Nobel Prize in Chemistry awarded for ‘ingenious tool for building molecules’

The Royal Swedish Academy of Sciences in Stockholm, responsible for awarding the Nobel Physics and Chemistry Prizes, has announced the winners of the 2021 Nobel Prize in Chemistry.

Peter Somfai, Member of the Nobel Committee for Chemistry, announces the winners for the 2021 Nobel Prize in Chemistry.
Peter Somfai, Member of the Nobel Committee for Chemistry, announces the 2021 winners. Photo: Claudio Bresciani

The prize this year has been awarded to Germany’s Benjamin List and David MacMillan from Scotland, based in the US.

The Nobel Committee stated that the duo were awarded the prize “for their development of a precise new tool for molecular construction: organocatalysis”. The committee further explained that this tool “has had a great impact on pharmaceutical research, and has made chemistry greener”.

Their tool, which they developed independently of each other in 2000, can be used to control and accelerate chemical reactions, exerting a big impact on drugs research. Prior to their work, scientists believed there were only two types of catalysts — metals and enzymes.

■ Task list
1) Reproduce the stretch of the Nobel chemistry article from "Their tool, which" through "metals and enzymes.", replacing "catalysts" with "catalytic agents".
2) According to the Nobel chemistry article, in what year did the two winners develop their tool?

■ Stored data
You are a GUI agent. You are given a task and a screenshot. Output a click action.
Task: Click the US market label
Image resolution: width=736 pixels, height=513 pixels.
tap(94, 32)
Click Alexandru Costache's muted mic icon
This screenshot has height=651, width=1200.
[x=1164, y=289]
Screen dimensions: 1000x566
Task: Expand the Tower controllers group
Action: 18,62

■ Expected outputs
1)
Their tool, which they developed independently of each other in 2000, can be used to control and accelerate chemical reactions, exerting a big impact on drugs research. Prior to their work, scientists believed there were only two types of catalytic agents — metals and enzymes.

2) In 2000, independently of each other.